++++ INFORMATION GIVEN ++++
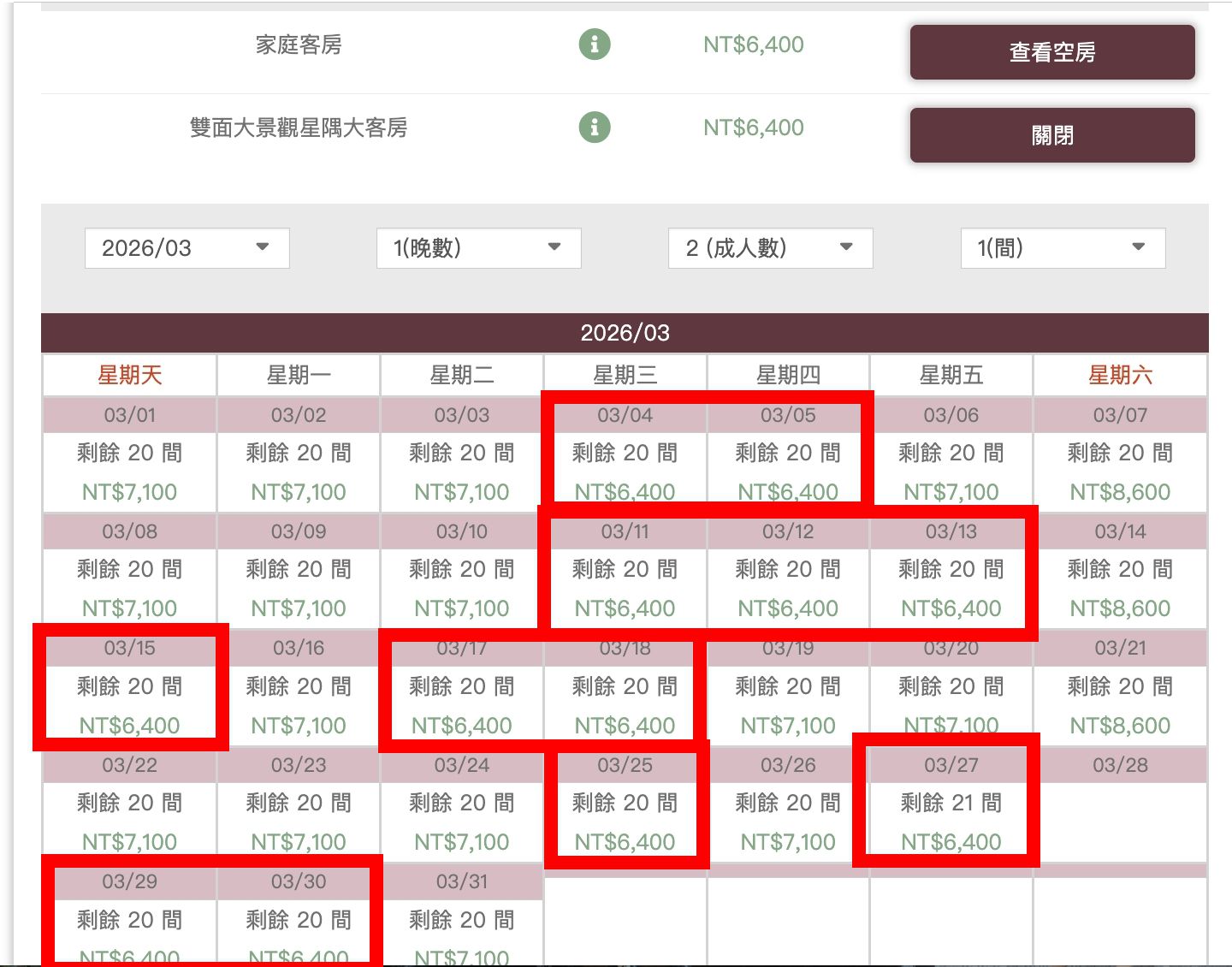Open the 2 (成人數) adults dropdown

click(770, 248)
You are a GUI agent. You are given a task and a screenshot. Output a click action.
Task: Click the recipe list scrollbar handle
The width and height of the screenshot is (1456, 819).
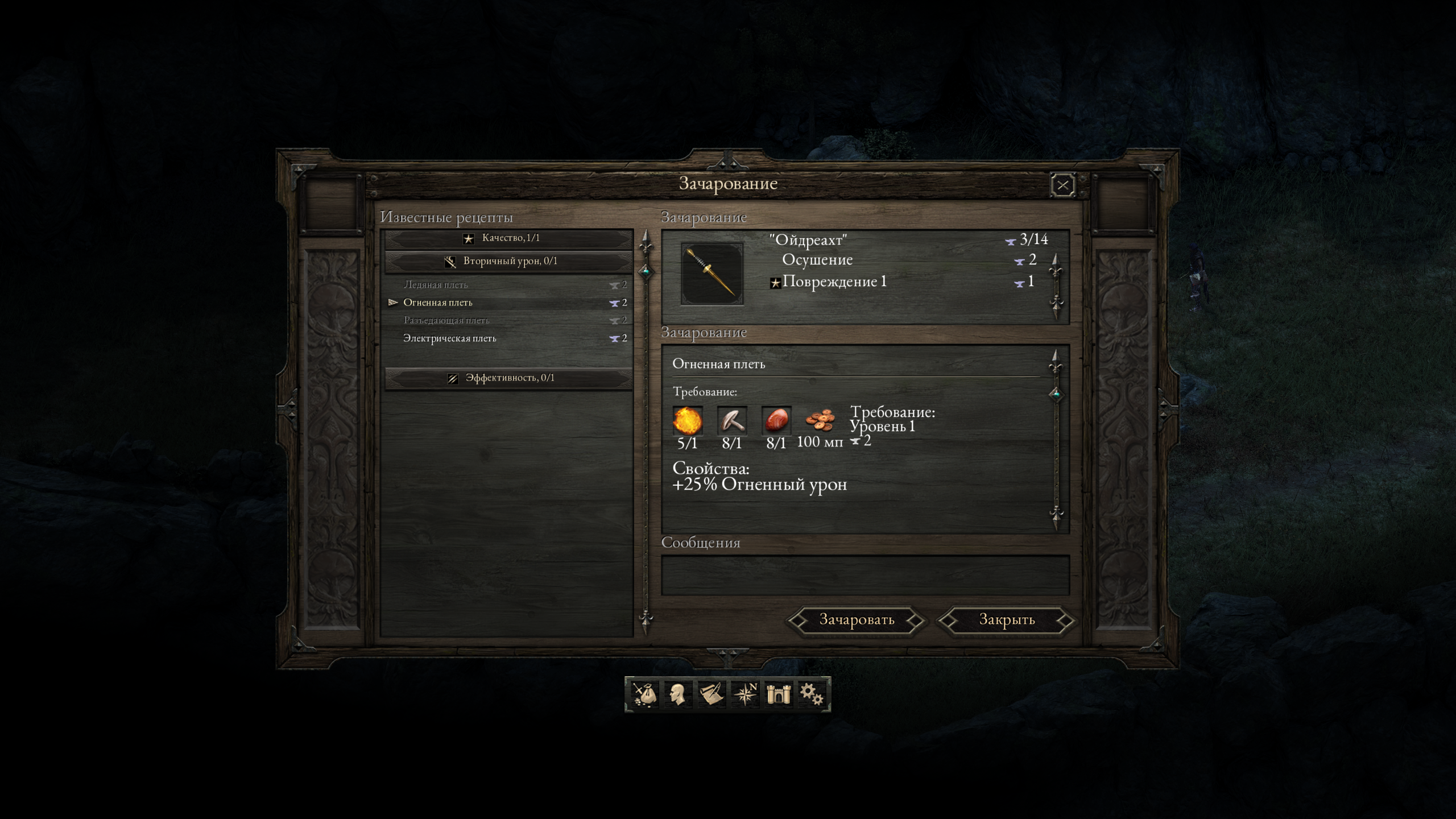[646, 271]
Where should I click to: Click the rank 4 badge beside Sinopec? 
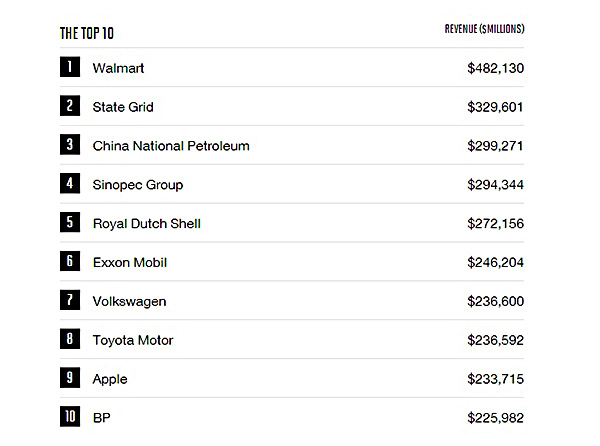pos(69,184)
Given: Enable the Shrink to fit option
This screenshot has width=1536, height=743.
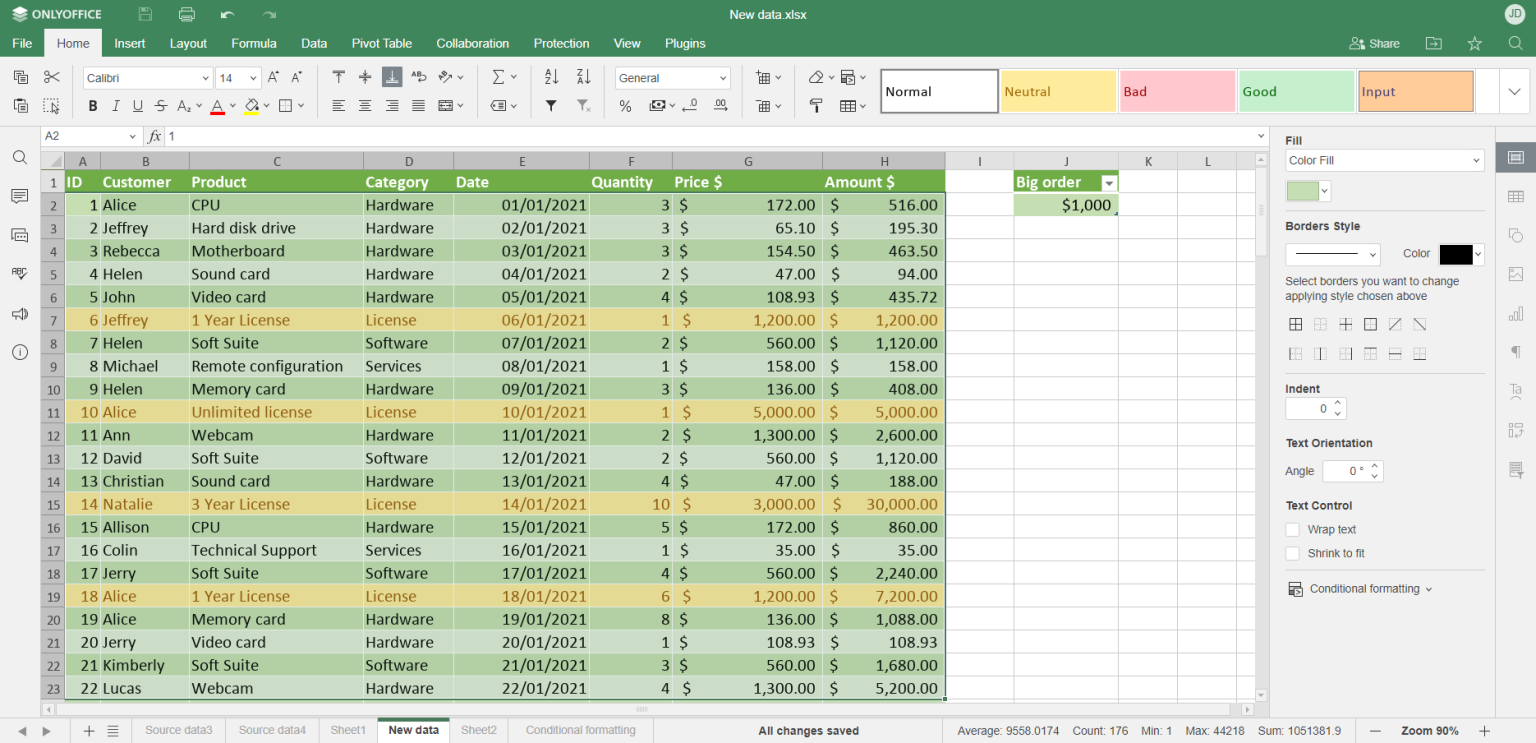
++++
- DIRECTIONS FOR THIS TASK
Please return the lines from the line with "You are a GUI" through the last line of the data, both included, exactly, and without pictures.

- OUTPUT OF THE EXERCISE
You are a GUI agent. You are given a task and a screenshot. Output a click action.
Task: Click the recipe list scrollbar handle
The width and height of the screenshot is (1456, 819).
[646, 271]
Where should I click to: Click the rank 4 badge beside Sinopec? 
pos(69,184)
Given: Enable the Shrink to fit option
This screenshot has width=1536, height=743.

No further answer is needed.